Maymounati Moussa, représentante du bassin océan Indien au Conseil économique, social et environnemental (CESE), vient d'être élue à l'unanimité présidente de la Délégation aux Outre-mer. Une fonction stratégique dans une institution chargée de faire remonter les préoccupations de la société civile jusqu'au gouvernement.
"Un investissement stratégique pour la Nation"
Au moment de présenter sa candidature, elle a donné le ton.
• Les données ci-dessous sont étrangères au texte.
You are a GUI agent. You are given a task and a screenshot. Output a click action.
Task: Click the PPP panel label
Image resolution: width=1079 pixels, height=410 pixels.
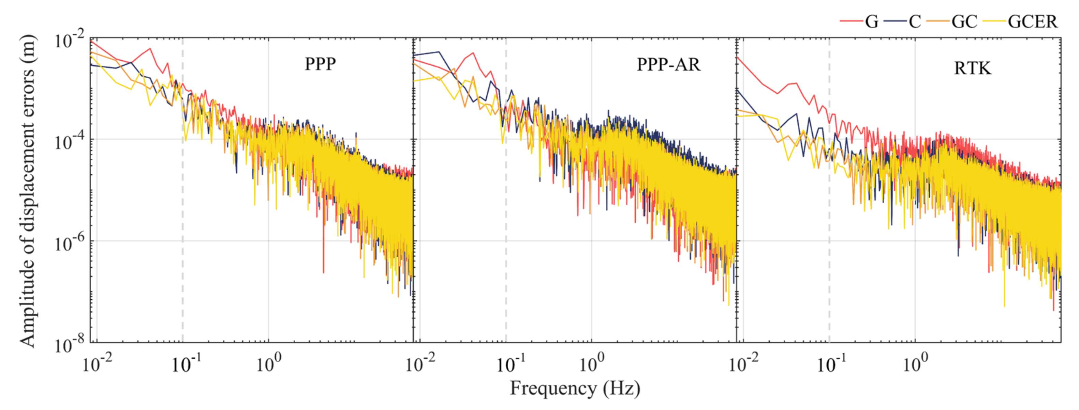[320, 64]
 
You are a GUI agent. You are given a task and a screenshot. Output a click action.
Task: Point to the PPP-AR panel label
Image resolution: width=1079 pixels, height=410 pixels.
[668, 64]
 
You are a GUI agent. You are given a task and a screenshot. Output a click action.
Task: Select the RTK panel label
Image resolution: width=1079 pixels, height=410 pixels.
[973, 68]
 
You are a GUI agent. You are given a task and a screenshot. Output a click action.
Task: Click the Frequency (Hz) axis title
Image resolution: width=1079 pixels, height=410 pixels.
[575, 388]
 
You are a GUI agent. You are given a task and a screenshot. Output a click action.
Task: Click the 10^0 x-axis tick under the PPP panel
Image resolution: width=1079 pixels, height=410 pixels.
[268, 363]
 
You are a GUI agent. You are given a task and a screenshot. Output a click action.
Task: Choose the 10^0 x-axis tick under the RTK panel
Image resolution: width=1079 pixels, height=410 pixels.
[915, 363]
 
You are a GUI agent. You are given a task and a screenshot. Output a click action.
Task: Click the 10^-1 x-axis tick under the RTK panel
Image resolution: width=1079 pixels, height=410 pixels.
[831, 363]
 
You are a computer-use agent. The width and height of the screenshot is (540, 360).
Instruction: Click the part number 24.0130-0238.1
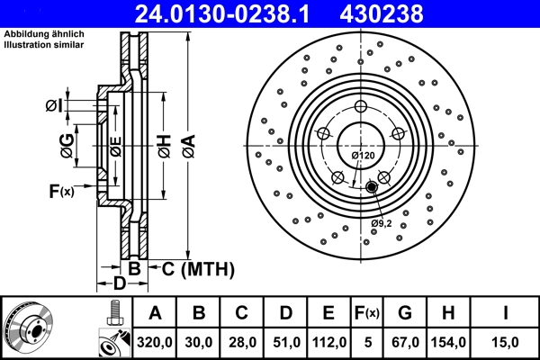click(x=225, y=14)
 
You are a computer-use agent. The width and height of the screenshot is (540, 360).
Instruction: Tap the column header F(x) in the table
click(x=367, y=313)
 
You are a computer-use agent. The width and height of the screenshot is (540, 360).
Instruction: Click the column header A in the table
click(x=155, y=313)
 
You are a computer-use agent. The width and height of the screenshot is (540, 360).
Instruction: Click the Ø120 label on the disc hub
click(x=363, y=156)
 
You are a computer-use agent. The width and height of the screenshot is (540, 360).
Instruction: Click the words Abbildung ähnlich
click(x=43, y=34)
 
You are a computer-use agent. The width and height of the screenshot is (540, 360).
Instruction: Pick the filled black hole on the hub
click(x=372, y=186)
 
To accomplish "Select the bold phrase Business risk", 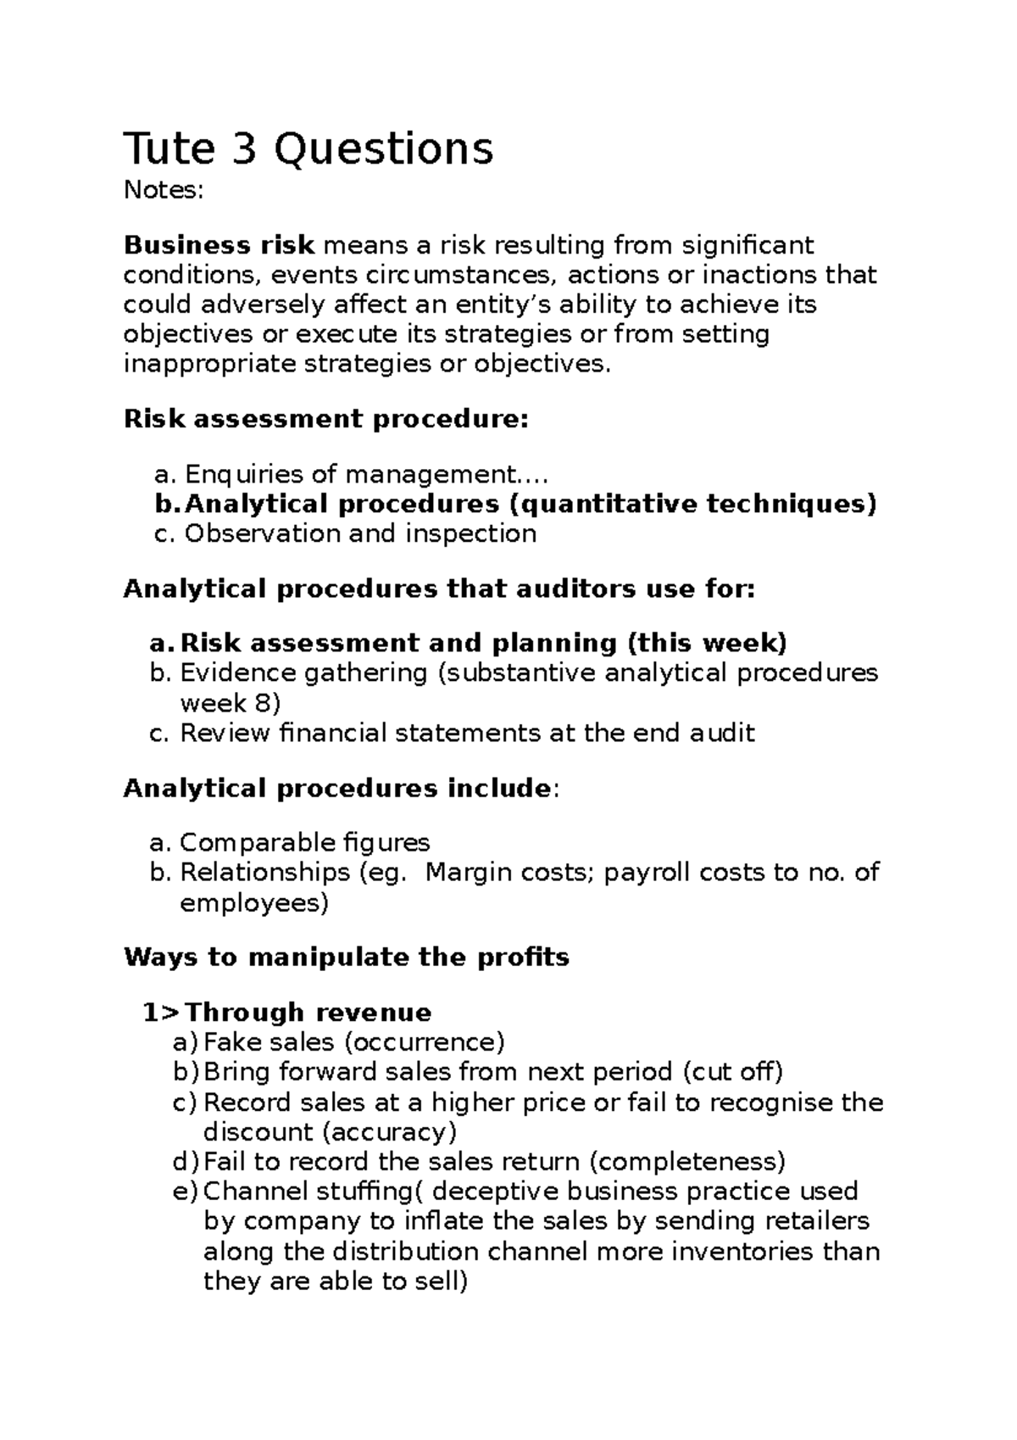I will (220, 245).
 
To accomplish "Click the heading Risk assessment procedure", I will (325, 419).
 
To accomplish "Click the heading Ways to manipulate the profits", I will (346, 957).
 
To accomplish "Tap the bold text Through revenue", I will (308, 1012).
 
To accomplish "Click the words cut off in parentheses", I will (733, 1072).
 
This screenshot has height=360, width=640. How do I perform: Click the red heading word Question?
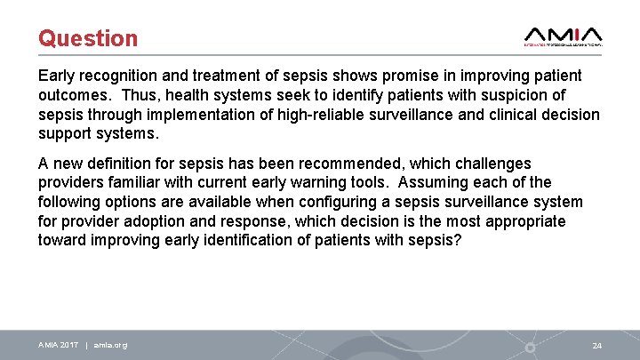(88, 38)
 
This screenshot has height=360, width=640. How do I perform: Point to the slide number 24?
(596, 345)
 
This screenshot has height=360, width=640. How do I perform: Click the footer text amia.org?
(110, 345)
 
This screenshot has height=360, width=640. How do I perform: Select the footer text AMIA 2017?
(59, 345)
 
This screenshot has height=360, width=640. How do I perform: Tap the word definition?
(122, 164)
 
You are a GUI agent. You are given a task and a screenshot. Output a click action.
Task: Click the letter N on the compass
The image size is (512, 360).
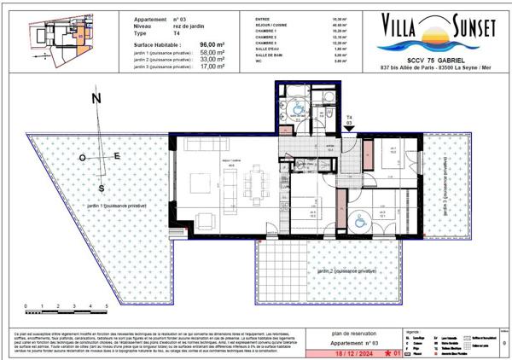click(x=96, y=99)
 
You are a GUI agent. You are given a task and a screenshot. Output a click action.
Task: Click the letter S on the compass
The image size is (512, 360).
click(x=102, y=188)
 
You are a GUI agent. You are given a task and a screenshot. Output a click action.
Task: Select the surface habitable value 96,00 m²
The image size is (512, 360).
click(x=212, y=43)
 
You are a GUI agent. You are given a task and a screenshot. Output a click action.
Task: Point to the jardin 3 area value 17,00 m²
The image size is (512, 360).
click(x=212, y=68)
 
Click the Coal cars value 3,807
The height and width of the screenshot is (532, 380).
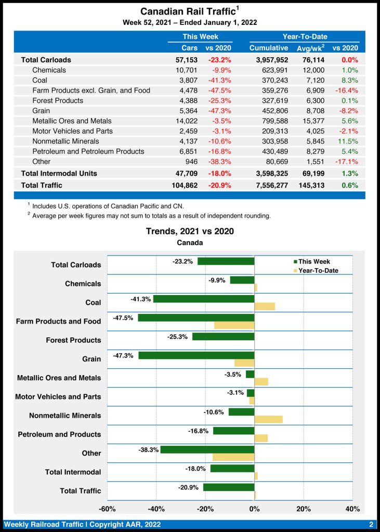coord(187,80)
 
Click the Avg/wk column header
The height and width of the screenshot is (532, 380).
coord(310,48)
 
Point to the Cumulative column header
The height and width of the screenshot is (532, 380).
coord(269,48)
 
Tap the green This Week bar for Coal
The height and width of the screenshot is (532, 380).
coord(203,299)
Pour elle, les Outre-mer ne doivent plus être considérés "comme une charge à compenser", mais comme "un investissement stratégique pour la Nation". Elle veut faire des territoires ultramarins "l'un des moteurs de la puissance économique, maritime, environnementale et géopolitique française du XXIᵉ siècle".
Sa mission sera désormais de piloter les travaux de la délégation et de veiller à ce que les réalités des Outre-mer trouvent davantage d'écho dans les avis rendus par le CESE. Elle sera épaulée par Nadine Hafidou et Sabine Roux de Bézieux, élues vice-présidentes.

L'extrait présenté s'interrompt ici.